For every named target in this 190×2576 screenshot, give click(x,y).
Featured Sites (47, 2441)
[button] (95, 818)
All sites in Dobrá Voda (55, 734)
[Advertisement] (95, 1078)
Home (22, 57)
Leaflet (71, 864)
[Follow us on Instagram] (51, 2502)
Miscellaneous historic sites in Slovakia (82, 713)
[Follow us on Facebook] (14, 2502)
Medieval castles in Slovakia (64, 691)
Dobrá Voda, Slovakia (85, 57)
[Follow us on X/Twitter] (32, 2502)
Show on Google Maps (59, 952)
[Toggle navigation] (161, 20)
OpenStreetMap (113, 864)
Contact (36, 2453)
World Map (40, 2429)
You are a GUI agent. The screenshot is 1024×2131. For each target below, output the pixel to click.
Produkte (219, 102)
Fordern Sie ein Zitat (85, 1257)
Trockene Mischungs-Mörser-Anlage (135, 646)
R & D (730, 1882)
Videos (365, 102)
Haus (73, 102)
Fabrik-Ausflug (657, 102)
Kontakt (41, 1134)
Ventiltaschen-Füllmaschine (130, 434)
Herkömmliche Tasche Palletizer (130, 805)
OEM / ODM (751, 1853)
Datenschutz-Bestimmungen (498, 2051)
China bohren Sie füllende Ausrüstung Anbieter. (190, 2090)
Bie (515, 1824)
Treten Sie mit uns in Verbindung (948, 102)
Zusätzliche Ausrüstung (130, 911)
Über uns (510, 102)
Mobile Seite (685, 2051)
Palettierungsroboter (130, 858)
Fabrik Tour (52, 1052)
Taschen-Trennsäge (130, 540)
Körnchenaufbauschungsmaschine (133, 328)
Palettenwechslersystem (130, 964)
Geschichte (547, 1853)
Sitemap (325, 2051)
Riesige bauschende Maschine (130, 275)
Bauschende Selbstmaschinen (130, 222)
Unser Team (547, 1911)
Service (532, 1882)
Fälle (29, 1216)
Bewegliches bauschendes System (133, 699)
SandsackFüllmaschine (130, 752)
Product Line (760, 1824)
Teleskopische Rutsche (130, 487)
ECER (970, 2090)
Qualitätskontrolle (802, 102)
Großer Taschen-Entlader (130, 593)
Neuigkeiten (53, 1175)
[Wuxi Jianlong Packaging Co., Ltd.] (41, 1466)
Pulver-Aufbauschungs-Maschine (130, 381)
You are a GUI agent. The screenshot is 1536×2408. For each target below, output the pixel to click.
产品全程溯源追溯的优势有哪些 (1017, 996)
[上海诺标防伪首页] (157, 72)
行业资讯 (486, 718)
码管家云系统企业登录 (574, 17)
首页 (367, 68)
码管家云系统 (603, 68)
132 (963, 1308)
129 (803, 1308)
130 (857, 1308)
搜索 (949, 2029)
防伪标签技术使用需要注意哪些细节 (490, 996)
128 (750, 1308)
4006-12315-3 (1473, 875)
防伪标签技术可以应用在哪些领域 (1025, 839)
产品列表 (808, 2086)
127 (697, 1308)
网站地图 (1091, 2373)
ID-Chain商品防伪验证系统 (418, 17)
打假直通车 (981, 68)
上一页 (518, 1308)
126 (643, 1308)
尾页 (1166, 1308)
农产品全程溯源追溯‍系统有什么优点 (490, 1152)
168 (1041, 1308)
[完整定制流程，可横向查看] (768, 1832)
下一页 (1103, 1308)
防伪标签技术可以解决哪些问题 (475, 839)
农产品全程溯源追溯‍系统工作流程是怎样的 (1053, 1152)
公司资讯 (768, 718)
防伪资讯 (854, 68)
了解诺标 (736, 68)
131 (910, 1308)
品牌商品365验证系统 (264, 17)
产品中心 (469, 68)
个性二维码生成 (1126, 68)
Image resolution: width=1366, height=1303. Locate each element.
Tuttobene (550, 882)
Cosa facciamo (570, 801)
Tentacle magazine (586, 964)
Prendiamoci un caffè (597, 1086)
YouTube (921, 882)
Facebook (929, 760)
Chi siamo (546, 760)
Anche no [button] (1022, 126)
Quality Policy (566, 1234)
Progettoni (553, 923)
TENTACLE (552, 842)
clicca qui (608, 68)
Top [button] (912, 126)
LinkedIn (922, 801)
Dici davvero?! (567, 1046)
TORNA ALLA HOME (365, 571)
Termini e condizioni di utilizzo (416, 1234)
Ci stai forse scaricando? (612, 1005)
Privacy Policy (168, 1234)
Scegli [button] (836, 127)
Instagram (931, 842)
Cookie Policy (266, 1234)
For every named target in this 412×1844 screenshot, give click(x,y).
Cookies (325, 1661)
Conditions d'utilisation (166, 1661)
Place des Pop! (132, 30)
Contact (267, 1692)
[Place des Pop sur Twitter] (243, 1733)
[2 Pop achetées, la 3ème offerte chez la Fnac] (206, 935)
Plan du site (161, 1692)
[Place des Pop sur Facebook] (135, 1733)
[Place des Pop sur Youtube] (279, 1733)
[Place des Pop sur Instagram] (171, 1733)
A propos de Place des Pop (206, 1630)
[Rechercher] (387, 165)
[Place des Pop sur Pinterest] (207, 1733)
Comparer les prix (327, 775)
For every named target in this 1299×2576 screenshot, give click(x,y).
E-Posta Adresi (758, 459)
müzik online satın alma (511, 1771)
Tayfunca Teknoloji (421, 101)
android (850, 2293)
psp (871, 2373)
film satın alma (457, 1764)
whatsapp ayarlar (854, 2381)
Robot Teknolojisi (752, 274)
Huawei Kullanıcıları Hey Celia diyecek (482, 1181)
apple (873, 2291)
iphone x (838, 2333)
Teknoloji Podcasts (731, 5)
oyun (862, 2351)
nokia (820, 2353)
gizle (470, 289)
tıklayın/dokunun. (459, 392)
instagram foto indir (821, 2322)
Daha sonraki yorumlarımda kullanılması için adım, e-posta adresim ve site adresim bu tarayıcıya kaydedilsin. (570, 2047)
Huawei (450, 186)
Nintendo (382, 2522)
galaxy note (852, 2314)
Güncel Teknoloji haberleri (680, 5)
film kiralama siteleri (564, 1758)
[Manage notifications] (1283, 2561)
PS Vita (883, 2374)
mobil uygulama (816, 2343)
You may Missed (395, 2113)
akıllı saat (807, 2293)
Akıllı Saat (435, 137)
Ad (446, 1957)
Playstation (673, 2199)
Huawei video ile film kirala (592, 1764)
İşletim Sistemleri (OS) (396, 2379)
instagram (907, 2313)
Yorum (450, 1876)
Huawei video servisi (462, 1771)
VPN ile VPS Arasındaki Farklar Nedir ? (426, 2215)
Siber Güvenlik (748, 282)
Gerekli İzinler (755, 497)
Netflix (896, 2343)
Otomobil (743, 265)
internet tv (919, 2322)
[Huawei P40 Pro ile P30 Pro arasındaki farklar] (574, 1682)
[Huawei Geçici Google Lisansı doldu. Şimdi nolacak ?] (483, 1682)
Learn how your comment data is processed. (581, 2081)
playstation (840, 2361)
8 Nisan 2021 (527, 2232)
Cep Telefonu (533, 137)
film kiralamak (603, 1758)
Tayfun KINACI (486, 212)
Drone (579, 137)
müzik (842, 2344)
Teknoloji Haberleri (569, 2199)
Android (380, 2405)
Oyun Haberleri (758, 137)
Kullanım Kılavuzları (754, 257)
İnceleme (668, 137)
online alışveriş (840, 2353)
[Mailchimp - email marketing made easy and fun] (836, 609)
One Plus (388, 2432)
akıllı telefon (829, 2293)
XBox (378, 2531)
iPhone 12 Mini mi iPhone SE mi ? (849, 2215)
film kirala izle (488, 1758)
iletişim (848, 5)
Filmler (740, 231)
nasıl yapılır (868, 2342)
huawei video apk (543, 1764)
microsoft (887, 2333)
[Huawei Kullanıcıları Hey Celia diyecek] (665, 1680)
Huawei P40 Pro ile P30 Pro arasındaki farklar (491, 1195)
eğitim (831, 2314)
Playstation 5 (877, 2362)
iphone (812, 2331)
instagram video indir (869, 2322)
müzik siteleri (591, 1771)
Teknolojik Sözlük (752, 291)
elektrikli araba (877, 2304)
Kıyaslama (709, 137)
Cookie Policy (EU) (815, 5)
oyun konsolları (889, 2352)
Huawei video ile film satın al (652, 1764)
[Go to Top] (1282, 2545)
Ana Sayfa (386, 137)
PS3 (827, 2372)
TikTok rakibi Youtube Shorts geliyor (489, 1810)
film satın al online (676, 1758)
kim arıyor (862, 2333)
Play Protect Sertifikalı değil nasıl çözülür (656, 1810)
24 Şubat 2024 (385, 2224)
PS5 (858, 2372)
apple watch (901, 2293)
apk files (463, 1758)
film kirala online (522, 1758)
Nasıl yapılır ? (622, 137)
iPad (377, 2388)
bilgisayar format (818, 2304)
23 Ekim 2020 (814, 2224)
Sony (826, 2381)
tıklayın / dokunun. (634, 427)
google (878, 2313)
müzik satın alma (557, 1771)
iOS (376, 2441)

*Work item*.
Set apart and copy each line of the records that holds the word "pixel".

*Answer for this exercise*.
You are a GUI agent. The screenshot is 1024×2131. For each target below, output the pixel to click.
You are a GUI agent. The screenshot is 1536×2408. For each target below, output the pixel to click.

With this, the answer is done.